Abstract
Objectives
To compare the overall image quality and detectability of significant (malignant and pre-malignant) liver lesions of low-dose liver CT (LDCT, 33.3% dose) using deep learning denoising (DLD) to standard-dose CT (SDCT, 100% dose) using model-based iterative reconstruction (MBIR).
Methods
In this retrospective study, CT images of 80 patients with hepatic focal lesions were included. For noninferiority analysis of overall image quality, a margin of − 0.5 points (scored in a 5-point scale) for the difference between scan protocols was pre-defined. Other quantitative or qualitative image quality assessments were performed. Additionally, detectability of significant liver lesions was compared, with 64 pairs of CT, using the jackknife alternative free-response ROC analysis, with noninferior margin defined by the lower limit of 95% confidence interval (CI) of the difference of figure-of-merit less than − 0.1.
Results
The mean overall image quality scores with LDCT and SDCT were 3.77 ± 0.38 and 3.94 ± 0.34, respectively, demonstrating a difference of − 0.17 (95% CI: − 0.21 to − 0.12), which did not cross the predefined noninferiority margin of − 0.5. Furthermore, LDCT showed significantly superior quantitative results of liver lesion contrast to noise ratio (p < 0.05). However, although LDCT scored higher than the average score in qualitative image quality assessments, they were significantly lower than those of SDCT (p < 0.05). Figure-of-merit for lesion detection was 0.859 for LDCT and 0.878 for SDCT, showing noninferiority (difference: − 0.019, 95% CI: − 0.058 to 0.021).
Conclusion
LDCT using DLD with 67% radiation dose reduction showed non-inferior overall image quality and lesion detectability, compared to SDCT.
Key Points
• Low-dose liver CT using deep learning denoising (DLD), at 67% dose reduction, provided non-inferior overall image quality compared to standard-dose CT using model-based iterative reconstruction (MBIR).

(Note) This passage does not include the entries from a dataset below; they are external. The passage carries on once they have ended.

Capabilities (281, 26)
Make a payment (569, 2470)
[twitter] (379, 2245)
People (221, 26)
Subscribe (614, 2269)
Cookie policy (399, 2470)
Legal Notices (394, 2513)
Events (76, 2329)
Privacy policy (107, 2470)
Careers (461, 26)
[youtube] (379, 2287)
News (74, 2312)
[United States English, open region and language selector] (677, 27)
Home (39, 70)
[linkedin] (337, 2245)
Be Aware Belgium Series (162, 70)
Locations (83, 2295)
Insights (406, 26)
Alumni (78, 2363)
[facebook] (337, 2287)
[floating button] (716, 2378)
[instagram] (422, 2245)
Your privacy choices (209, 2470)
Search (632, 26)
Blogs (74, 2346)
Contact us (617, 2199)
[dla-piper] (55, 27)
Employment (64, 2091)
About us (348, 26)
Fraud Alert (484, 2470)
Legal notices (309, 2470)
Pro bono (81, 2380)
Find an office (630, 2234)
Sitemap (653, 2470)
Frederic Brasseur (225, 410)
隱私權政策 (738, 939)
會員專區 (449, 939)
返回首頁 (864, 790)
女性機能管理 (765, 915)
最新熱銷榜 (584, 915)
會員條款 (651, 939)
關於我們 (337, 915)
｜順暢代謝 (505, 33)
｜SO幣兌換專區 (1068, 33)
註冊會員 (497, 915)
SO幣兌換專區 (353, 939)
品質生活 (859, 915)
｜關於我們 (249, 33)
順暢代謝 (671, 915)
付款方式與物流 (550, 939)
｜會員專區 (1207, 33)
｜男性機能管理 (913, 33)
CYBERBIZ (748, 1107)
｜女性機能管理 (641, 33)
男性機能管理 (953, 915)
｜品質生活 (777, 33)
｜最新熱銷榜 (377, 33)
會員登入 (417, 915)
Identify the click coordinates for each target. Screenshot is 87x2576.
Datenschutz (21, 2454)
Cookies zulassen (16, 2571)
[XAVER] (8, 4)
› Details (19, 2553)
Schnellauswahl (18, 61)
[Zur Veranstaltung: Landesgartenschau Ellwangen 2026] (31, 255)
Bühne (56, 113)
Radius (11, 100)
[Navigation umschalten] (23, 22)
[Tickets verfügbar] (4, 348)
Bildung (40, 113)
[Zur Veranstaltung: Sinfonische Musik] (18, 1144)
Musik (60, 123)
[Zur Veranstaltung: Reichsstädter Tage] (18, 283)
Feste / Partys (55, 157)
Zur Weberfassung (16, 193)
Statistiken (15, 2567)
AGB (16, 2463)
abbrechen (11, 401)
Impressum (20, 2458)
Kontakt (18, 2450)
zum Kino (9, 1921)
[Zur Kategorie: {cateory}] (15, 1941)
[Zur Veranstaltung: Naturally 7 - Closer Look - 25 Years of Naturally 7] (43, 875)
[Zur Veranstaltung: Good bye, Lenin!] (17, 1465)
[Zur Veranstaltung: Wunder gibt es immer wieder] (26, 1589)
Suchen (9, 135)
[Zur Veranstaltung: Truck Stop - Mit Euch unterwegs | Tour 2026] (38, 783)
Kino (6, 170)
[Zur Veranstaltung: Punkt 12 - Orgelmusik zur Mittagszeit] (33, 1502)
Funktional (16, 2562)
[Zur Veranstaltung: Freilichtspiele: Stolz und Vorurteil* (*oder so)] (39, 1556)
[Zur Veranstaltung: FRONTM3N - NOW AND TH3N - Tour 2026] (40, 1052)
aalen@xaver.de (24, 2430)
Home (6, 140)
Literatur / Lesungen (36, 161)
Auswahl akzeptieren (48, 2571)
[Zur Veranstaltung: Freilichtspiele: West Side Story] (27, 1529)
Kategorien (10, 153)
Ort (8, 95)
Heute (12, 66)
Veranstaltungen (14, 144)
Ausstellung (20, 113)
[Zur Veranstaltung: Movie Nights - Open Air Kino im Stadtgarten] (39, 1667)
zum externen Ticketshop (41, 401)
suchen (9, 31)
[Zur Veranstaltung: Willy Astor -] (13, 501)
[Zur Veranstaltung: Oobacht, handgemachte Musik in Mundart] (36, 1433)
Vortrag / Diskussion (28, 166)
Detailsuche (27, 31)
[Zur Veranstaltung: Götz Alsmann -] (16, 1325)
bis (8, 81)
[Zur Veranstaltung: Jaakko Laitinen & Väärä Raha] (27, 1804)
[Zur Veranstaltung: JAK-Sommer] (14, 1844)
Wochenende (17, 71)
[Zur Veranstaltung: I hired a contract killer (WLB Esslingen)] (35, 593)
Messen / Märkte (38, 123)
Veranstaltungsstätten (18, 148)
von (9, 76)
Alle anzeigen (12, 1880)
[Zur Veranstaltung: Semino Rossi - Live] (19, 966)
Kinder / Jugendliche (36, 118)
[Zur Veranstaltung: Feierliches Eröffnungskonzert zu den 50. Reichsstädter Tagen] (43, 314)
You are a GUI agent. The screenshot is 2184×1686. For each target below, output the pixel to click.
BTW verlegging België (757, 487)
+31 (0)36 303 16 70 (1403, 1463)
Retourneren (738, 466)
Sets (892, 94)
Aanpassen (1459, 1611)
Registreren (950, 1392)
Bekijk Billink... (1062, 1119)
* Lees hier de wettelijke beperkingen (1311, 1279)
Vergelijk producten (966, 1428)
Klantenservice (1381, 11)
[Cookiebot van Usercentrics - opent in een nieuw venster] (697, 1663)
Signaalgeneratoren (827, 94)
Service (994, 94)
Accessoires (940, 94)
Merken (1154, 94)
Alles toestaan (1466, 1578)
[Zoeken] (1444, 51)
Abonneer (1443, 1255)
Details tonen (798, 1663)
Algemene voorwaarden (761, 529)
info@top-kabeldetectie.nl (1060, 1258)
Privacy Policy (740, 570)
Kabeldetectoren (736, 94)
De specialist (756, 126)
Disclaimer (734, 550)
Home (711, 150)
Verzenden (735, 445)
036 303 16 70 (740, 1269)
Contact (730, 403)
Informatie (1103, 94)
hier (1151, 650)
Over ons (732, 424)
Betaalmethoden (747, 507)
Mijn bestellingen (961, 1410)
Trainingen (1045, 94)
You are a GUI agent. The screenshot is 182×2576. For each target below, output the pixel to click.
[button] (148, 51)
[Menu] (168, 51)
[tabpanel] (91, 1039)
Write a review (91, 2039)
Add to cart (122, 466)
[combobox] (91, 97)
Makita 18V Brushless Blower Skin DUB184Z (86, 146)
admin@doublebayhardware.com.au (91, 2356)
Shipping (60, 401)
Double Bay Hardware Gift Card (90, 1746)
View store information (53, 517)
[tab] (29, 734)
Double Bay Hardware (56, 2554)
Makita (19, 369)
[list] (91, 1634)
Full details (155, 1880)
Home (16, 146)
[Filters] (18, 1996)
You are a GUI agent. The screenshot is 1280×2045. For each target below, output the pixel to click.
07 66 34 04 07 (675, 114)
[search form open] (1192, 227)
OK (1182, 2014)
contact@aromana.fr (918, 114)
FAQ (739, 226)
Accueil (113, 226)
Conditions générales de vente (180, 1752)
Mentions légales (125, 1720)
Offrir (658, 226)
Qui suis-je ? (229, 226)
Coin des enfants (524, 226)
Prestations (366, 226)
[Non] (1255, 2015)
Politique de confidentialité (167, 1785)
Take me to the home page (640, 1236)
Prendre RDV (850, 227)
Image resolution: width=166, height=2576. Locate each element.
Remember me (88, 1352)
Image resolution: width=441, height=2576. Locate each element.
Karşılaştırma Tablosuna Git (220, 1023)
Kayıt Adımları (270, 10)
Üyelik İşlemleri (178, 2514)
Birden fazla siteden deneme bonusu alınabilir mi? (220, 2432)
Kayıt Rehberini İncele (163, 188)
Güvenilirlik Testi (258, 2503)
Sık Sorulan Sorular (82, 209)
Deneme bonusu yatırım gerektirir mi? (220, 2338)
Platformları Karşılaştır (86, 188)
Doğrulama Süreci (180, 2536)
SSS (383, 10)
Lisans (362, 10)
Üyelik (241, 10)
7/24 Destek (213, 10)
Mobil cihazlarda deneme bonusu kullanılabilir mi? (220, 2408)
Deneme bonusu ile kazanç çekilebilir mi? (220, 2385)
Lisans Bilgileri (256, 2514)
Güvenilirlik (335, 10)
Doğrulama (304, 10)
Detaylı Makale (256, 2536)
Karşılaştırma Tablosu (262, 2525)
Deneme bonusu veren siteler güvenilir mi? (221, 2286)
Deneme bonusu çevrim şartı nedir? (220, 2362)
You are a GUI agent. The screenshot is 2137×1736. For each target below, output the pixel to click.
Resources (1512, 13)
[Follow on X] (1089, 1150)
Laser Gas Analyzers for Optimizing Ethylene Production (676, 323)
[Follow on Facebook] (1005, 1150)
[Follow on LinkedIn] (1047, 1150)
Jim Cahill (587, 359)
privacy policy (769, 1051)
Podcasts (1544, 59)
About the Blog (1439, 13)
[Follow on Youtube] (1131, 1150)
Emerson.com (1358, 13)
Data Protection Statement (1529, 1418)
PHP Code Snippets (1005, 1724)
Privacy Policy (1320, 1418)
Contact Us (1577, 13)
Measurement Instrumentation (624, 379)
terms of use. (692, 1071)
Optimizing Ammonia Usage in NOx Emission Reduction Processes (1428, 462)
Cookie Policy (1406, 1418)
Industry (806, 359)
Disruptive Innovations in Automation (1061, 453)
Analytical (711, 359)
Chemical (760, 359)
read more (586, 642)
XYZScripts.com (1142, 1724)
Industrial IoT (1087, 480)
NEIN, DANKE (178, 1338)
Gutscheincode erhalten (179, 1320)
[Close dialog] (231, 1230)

• Low-dose CT using DLD showed significantly less noise and higher CNR lesion to liver than standard-dose CT using MBIR and demonstrated at least average image quality score among all readers, albeit with lower scores than standard-dose CT using MBIR.
• Low-dose liver CT showed noninferior detectability for malignant and pre-malignant liver lesions, compared to standard-dose CT.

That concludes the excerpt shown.